- [Passage provided]
CoreWeave was founded in 2017 as Atlantic Crypto, an Ethereum mining company that bought Nvidia graphics processing units (GPUs) both to mine its own crypto and rent out GPU servers to other crypto miners. In early 2019, Atlantic Crypto changed its name to CoreWeave and pivoted to providing GPUs-on-demand for generalized computing purposes rather than focusing on crypto.
Through this period, CoreWeave built infrastructure for delivering that GPU compute across seven global facilities—positioning them well for the flood of demand for GPU compute that arrived in 2022 with the generative AI boom.
Today, CoreWeave is fundamentally a GPU-first cloud platform that lets developers and business access compute remotely the same way they would with Amazon Web Services or Azure.
What differentiates CoreWeave is their far greater availability of the high-end GPUs that are designed for training and running large, complex, AI workloads. With 45,000 GPUS, CoreWeave is the largest private provider of GPUs in North America. In early 2023, CoreWeave was one of the first cloud providers to offer access to the new Nvidia H100 Tensor Core GPUs on its platform.
While AWS and Amazon customers report resources shortages on their cloud platforms, CoreWeave's most favored nation relationship with Nvidia has allowed them to both scale faster to meet demand and offer higher-powered GPUs.
For the AI text adventure game AI Dungeon, which is based on GPT-2, serving 1.6M users of their game drove response times up and cost too much to continue running the product on AWS's Cortex GPU compute platform. Switching to Tesla V100 GPUs delivered via CoreWeave's cloud cut AI Dungeon's response time down by 50%.
Business Model

CoreWeave, like other cloud providers, operates on a model where it rents out computing resources (such as GPU power) to businesses and developers.
CoreWeave's ~85% gross margins come from the difference between the cost of maintaining these resources (including the initial investment in hardware, ongoing electricity, cooling, maintenance, and support staff costs) and the revenue generated from customers paying to use these resources.
Customers pay CoreWeave for the computing power they use, typically on a per-hour basis. This payment model is attractive to customers because it allows for flexible scaling of resources based on demand, and they only pay for what they use. CoreWeave sets the rental price based on market demand, the specific GPU model (newer models with better performance command higher prices), and the operational costs to ensure a profitable margin.

- [Exercise set]
1. From the CoreWeave passage above, copy word for word the stretch from "Business Model" through "use these resources.".
2. Continue the CoreWeave passage above, starting right after its final sentence.

- [Provided information]
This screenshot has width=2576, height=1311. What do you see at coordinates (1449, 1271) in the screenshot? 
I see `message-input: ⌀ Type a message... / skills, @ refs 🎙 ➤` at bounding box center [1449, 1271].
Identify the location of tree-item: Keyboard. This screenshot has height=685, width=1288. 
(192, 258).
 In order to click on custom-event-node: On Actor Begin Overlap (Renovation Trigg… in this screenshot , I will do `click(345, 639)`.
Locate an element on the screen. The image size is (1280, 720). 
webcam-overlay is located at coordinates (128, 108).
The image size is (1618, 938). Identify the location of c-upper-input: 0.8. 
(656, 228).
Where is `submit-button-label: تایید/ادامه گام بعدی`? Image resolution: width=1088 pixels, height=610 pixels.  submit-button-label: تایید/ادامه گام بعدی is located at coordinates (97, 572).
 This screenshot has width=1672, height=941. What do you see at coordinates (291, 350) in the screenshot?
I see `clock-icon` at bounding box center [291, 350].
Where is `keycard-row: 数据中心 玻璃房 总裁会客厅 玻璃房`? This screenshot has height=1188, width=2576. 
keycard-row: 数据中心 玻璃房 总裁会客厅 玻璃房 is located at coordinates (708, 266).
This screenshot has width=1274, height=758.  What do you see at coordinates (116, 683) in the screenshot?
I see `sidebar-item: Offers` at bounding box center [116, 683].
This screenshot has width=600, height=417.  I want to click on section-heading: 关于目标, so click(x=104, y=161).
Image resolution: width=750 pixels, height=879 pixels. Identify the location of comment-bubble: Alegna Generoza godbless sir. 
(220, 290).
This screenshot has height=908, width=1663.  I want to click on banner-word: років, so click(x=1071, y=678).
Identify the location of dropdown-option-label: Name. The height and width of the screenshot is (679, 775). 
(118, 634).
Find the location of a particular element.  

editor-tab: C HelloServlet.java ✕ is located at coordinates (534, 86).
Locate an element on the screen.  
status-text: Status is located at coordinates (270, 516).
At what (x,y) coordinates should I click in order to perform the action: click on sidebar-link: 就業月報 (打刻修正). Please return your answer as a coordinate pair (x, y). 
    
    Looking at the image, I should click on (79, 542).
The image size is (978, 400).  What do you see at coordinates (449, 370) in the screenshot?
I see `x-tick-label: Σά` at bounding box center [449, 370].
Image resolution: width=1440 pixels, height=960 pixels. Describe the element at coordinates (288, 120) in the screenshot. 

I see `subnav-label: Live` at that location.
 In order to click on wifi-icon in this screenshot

- [Answers to the problems]
1.
Business Model

CoreWeave, like other cloud providers, operates on a model where it rents out computing resources (such as GPU power) to businesses and developers.
CoreWeave's ~85% gross margins come from the difference between the cost of maintaining these resources (including the initial investment in hardware, ongoing electricity, cooling, maintenance, and support staff costs) and the revenue generated from customers paying to use these resources.

2.
CoreWeave, like AWS, has an expansion motion in offering different kind of services on top of the basic product of GPU compute. So far, CoreWeave has added on specialized solutions for data storage, networking, CPU compute, each priced on a similar pay-as-you-go basis.
Expenses
CoreWeave incurs a significant upfront cost when purchasing GPUs and setting up data centers. However, these GPUs have a useful life of several years, during which CoreWeave can continually rent them out. The operational costs include electricity (GPUs are power-hungry), cooling (to prevent overheating), and staffing (for maintenance and customer support).
Improving the efficiency of data center operations (e.g., reducing electricity consumption, negotiating better rates for electricity, or improving cooling systems) can lower operational costs and thus improve margins.
Margin
The cost of a GPU for CoreWeave includes the purchase price and the operational costs over its lifespan. The revenue from a GPU is the cumulative amount paid by customers to rent the GPU over time. CoreWeave aims to maximize the utilization of each GPU to ensure that the revenue generated far exceeds the cost.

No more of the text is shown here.